Firework, flags, barbecue, hot dogs and watermelon, cold beverages and a paid day off —all are symbols and fixtures of the Fourth of July.
They represent more than just one day out of a year, though. Each of the aforementioned items are reasons why we celebrate the Fourth — our Independence Day — but they can serve as reminders of what the holiday, and being a part of this country, is all about.
When we look up to the sky on Monday night, we’ll see the bright colors and hear the celebratory explosions overhead that represent celebration of the soldiers of Fort McHenry withstanding the “bombs bursting in air” during the War of 1812. As the fireworks fly overhead, we are reminded of our own resilience in the fight for what we believe in.
As we get closer to Independence Day, more and more flags are flying around town, with their stars reminding us of the 50 states, while the bold red and stark white stripes remind us of the 13 colonies that America started from.
Those colonies bonded together to protest a heavy-handed government. When that government remained indifferent and entrenched in its own superiority, the Colonists knew it was time to rebel, pushed beyond their patience with their mother country.
Among the most popular ways to celebrate the Fourth of July is a barbecue, a chance to slow things down and step away from the television and other modern-day distractions. Every once in a while it’s best if we all unplug and use our minds, so that ground-breaking ideas such as a democracy that works can be had.
When we drink a cold beverage on July 4, remember there have been two times Americans took a stand through beverages: once in the 18th Century when patriots dumped tea in the Boston Harbor to protest unfair taxes and, again, when 20th Century Americans both fought for the right not to drink and, roughly 15 years later of experiences with the rise of gangsters and the loss of tax revenue, for the right to make alcohol consumption legal, again. If you’re sipping a cold drink this summer, remember that as Americans we can make drastic change, not just as consumers but as voters and members of a community.

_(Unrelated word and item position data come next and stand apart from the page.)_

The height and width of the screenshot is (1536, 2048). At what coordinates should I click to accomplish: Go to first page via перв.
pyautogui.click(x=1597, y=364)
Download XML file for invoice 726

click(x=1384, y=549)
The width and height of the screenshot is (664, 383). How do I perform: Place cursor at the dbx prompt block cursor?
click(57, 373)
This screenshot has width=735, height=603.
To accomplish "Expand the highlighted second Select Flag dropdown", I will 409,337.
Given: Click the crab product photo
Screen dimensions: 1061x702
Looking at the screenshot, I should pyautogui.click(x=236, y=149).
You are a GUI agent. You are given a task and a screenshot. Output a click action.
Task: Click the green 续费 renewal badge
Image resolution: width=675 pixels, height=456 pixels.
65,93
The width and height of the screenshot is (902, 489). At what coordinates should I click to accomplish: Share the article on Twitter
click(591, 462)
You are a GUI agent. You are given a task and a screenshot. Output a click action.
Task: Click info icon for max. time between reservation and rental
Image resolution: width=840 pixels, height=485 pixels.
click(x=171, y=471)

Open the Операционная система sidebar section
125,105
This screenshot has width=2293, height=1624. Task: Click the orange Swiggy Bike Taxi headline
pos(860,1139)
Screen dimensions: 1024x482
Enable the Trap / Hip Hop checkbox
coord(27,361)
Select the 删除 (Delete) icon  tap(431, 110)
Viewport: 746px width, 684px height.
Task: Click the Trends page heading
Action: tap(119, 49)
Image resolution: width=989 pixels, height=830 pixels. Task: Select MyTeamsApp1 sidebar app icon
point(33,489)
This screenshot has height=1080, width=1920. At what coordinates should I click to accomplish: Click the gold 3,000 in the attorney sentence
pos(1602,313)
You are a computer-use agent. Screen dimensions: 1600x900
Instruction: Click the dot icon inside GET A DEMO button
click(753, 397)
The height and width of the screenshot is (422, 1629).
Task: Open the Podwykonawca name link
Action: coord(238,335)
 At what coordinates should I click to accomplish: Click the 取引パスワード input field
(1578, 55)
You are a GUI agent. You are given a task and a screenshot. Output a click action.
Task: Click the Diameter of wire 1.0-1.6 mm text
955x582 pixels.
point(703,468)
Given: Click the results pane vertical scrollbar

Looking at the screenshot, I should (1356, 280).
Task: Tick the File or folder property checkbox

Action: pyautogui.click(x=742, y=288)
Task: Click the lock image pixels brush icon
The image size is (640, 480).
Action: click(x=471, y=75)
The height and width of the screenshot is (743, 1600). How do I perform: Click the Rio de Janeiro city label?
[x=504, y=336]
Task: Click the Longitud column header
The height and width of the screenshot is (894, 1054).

While we all celebrate Monday without working, we can also be thankful that we have the opportunity to make a living and determine (at least in some aspects) how we make that living. A day off to celebrate may not have been possible without the sacrifice of our Veterans. Nor would it be possible without the passion of those who struggled for workplace safety and the five-day work week and against child labor and workplace discrimination.
All of these symbols serve as excellent reminders of why we should be grateful to celebrate the independence of Americans.
But, equally important, they should serve as reminders of why we shouldn’t stop fighting for independence.
That may not mean enlisting in the Army (or dumping the latest overtaxed, imported beverage into the harbor). But we should all use the tools we have to continue the pursuit of happiness.
Those tools include having a free press that reports on what our government is doing – whether it be approving the latest rezoning, prosecuting criminal activity, or balancing the budget. Social media cannot take the place of what our forefathers envisioned as a checks-and-balances system to keep our form of government running smoothly, honestly, and effectively. Being an informed citizen is a powerful tool provided through the fight for independence.
Those tools also include voting for our representation. While we acknowledge that the right to vote has not always been extended to every citizen, the power of that right to vote has been unquestionable from the beginning.
It seems, to us, odd that most of the 105,000 Newton County residents would celebrate patriotism by spending money enjoying those things that symbolize American independence when, come July 26, only about 4 percent will exercise a right those earlier patriots fought for – the right to vote and have a say in our government.
Newton County has a run-off election for a Republican representative in District 5, the Democratic candidate for county chair, and a Democratic candidate for Senator in the state capitol.
Every chance to participate in something that was fought for so hard is a chance we should act on.
Take time on the Fourth of July to celebrate and remember how we got here. But we encourage you to also take time to act so that future generations can continue to remember why they celebrate our Independence Day.